**Ejercicios:**
a: Contesta estas preguntas con lo que dice el fragmento sobre la nueva política económica de Venezuela:
(i) ¿A qué prestaron poca atención las medidas recomendadas por los organismos internacionales?
(ii) ¿A qué equivalieron esas medidas?
(iii) Además del libre accionar de las leyes del mercado, ¿qué se reclama para hacer posible la competitividad?
b: Sigue escribiendo el fragmento sobre la nueva política económica de Venezuela a partir de su última oración.

━━ Fragmento del documento ━━

Ignacio Avalos Gutiérrez
Las medidas recomendadas por los organismos internacionales, bajo las cuales se ha delineado la nueva política económica de Venezuela prestaron escasa atención a la velocidad de respuesta del aparato productivo a las nuevas medidas, tomando en cuenta la disponibilidad de recursos humanos o la capacidad institucional de las sociedades. Equivalieron a una receta universal que mete en el mismo saco a todos los países, sin tomar en cuenta ni tamaño ni historia, cuando es evidente que sus posibilidades de hacerse competitivos son muy variables y, para la mayoría de los casos en América Latina, reclaman de tiempo bastante largos para casi todos los sectores productivos. Y sobre todo, reclaman acciones gubernamentales de distinta naturaleza y envergadura, no sólo el libre accionar de las leyes del mercado, para hacerlo posible.

━━━
━━ Datos proporcionados ━━

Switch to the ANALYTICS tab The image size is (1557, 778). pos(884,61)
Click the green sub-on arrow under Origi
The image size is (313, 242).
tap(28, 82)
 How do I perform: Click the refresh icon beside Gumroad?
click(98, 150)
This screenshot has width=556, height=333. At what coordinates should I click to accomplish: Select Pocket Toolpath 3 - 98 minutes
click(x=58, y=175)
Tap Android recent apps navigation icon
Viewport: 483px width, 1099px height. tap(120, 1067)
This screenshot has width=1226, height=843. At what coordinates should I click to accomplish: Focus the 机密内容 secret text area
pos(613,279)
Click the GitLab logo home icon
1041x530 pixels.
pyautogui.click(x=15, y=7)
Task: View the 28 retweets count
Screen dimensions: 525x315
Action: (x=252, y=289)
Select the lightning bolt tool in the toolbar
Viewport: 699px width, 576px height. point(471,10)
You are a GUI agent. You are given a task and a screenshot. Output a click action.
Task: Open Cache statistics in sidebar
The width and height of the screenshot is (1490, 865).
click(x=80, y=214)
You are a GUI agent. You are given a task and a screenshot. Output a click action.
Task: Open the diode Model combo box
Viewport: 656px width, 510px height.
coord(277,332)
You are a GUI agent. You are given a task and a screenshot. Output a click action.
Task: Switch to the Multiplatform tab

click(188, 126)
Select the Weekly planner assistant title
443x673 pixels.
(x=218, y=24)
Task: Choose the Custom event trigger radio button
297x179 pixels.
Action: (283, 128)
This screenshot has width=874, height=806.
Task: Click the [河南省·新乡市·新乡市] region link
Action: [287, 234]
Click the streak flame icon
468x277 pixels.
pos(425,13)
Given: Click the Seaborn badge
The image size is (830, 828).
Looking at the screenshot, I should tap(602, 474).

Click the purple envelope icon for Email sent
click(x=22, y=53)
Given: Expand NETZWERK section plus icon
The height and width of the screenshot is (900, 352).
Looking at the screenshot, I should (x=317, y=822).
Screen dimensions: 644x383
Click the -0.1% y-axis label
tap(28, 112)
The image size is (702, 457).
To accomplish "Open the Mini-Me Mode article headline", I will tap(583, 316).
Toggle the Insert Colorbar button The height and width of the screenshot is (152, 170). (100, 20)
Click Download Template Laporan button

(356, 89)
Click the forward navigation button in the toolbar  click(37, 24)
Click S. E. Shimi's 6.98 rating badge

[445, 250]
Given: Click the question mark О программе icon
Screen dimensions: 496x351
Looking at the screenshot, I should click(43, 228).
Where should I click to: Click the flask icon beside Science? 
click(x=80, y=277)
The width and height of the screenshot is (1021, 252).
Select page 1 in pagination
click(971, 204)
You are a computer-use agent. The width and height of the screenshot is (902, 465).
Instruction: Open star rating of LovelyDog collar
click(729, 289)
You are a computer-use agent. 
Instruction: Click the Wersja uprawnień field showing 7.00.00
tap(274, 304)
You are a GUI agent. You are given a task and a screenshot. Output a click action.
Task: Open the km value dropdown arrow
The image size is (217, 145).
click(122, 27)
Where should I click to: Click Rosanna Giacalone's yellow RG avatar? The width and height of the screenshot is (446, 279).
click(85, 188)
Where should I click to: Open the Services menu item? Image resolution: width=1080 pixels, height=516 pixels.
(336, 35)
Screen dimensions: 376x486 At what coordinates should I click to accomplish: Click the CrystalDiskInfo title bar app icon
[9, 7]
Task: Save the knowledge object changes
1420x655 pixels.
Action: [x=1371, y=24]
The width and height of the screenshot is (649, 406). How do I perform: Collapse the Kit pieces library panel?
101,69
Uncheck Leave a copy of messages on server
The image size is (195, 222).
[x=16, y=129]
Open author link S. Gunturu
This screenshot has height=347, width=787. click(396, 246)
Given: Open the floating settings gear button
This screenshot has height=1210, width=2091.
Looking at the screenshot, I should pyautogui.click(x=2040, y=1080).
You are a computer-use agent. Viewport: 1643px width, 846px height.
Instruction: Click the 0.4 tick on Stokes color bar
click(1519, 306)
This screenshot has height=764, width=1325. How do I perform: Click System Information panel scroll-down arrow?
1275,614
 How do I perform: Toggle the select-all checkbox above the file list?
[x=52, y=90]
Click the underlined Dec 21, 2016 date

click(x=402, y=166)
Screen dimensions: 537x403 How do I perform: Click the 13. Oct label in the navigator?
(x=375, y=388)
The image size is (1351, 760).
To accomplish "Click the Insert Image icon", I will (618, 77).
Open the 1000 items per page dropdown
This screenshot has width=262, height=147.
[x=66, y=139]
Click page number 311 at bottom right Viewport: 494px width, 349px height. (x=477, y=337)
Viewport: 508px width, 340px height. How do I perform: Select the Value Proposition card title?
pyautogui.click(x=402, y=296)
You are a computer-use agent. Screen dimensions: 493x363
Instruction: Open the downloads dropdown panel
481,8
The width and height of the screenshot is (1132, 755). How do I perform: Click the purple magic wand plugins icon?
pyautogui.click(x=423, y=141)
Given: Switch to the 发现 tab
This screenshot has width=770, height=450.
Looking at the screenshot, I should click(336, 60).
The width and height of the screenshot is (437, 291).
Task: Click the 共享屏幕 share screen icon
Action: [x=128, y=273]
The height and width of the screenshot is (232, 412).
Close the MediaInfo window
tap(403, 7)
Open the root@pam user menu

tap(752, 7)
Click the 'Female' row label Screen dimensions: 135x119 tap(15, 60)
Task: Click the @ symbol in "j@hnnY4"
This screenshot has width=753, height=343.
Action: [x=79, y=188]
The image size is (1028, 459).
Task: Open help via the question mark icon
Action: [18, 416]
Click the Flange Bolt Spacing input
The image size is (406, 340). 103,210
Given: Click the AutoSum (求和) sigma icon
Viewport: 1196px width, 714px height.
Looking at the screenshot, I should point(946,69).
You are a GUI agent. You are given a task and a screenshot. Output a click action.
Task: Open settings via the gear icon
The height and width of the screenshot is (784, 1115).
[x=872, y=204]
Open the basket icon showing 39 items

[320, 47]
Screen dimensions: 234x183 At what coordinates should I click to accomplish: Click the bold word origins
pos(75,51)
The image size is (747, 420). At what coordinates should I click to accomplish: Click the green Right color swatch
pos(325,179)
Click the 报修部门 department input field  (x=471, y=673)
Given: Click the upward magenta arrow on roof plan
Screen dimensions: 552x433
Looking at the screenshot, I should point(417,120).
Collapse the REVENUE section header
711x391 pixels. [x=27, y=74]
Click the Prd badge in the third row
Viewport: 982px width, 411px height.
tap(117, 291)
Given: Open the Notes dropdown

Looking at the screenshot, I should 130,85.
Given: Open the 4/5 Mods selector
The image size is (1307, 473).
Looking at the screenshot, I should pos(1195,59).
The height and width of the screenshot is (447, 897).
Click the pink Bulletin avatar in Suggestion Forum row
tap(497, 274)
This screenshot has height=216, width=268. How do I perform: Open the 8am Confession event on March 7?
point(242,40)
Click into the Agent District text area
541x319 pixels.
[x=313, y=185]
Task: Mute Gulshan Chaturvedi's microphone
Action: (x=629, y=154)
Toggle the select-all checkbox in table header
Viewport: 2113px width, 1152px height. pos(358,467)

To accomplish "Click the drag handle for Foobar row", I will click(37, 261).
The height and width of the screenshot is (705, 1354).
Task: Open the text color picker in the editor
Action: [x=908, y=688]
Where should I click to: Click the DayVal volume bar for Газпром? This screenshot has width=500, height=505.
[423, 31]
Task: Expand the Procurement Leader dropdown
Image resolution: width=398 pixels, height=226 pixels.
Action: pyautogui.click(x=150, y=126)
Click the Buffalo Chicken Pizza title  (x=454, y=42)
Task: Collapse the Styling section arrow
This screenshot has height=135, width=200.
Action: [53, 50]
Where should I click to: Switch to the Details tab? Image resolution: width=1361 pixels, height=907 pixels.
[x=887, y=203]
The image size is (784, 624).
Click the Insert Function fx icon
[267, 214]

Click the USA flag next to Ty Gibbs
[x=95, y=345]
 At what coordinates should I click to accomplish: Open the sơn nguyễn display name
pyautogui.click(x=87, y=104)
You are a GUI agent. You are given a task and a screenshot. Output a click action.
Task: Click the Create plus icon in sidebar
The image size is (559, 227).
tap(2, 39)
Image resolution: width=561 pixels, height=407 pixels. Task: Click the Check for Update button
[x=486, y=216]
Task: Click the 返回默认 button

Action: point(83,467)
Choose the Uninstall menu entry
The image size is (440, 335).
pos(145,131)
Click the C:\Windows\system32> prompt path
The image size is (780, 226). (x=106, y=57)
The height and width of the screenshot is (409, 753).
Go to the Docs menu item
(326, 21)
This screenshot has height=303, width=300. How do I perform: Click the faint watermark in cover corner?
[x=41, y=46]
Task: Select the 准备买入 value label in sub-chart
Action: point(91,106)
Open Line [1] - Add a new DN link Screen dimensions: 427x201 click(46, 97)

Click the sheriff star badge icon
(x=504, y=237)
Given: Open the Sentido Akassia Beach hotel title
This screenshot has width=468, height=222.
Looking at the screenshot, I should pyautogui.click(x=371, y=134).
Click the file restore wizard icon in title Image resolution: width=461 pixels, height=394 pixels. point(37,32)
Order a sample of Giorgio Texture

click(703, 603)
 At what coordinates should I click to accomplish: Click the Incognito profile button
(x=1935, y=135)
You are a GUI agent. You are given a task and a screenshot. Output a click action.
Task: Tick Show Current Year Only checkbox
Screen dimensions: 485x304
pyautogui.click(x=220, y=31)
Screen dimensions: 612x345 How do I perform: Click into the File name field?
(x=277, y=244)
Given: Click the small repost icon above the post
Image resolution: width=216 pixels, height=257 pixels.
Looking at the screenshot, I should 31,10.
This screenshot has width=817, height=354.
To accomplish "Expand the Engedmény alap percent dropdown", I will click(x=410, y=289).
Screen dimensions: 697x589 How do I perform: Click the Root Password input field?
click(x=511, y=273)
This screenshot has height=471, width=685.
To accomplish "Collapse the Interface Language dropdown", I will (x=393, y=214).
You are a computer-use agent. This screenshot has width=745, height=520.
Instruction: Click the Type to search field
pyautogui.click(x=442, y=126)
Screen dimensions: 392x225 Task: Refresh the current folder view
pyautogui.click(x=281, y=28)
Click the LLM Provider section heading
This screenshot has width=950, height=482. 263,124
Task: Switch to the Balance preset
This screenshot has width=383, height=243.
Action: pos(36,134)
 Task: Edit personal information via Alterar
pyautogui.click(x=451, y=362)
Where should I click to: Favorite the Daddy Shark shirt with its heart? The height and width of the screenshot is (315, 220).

━━━

**Respuestas:**
a:
(i) A la velocidad de respuesta del aparato productivo a las nuevas medidas.
(ii) A una receta universal que mete en el mismo saco a todos los países, sin tomar en cuenta ni tamaño ni historia.
(iii) Acciones gubernamentales de distinta naturaleza y envergadura.

b:
Por otra parte, nada indica que la apertura, por sí sola, traiga consigo la fortaleza tecnológica de la industria, así como la protección en su momento y a su modo tampoco dio tal resultado. La experiencia de otros países y de diversas ramas industriales obliga, en este sentido, a actuar con mucha cautela. Varios estudios muestran, en efecto, que no puede darse siempre por descontada una relación automáticamente positiva entre apertura comercial, crecimiento económico y desarrollo tecnológico, como, al revés, tampoco puede señalarse como inevitable una relación siempre negativa entre proteccionismo, atraso económico y atraso tecnológico. La realidad de las cosas se coloca siempre más acá de estas posiciones dicotómicas y su comprensión sólo es posible a través de investigaciones que indaguen hasta el detalle en las diferentes ramas productivas y distintos tipos de empresa.
Cabe advertir, por último, algo que es de por si casi obvio: la inserción de la economía venezolana no depende sólo de las estrategias y políticas que el país se trace, sino también, y de manera decisiva, de las que, por su parte, coincidan y pongan en práctica otros países, fundamentalmente los más desarrollados. Frente a esto, los esfuerzos de integración, entre los países latinoamericanos, en primer término, se convierte en una condición ineludible.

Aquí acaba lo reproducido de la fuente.